Supplied data.
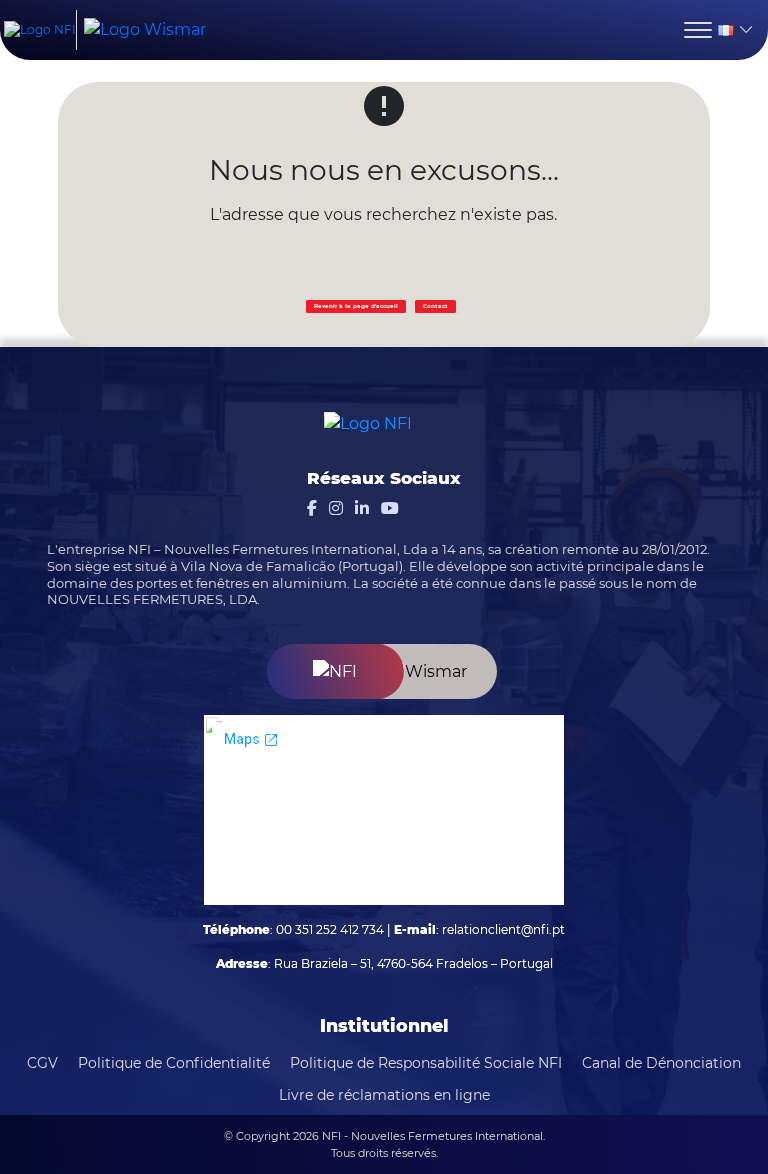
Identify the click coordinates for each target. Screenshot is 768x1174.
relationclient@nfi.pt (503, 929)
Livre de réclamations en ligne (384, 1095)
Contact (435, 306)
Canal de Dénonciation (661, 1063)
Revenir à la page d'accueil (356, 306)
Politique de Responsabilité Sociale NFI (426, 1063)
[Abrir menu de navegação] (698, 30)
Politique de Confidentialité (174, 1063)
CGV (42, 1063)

==

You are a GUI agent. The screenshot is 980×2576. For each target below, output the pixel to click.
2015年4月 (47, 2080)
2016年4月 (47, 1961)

Exercise requirements. Write out every line of the entries that holds the word "Politique".

Answer area.
Politique de Responsabilité Sociale NFI (426, 1063)
Politique de Confidentialité (174, 1063)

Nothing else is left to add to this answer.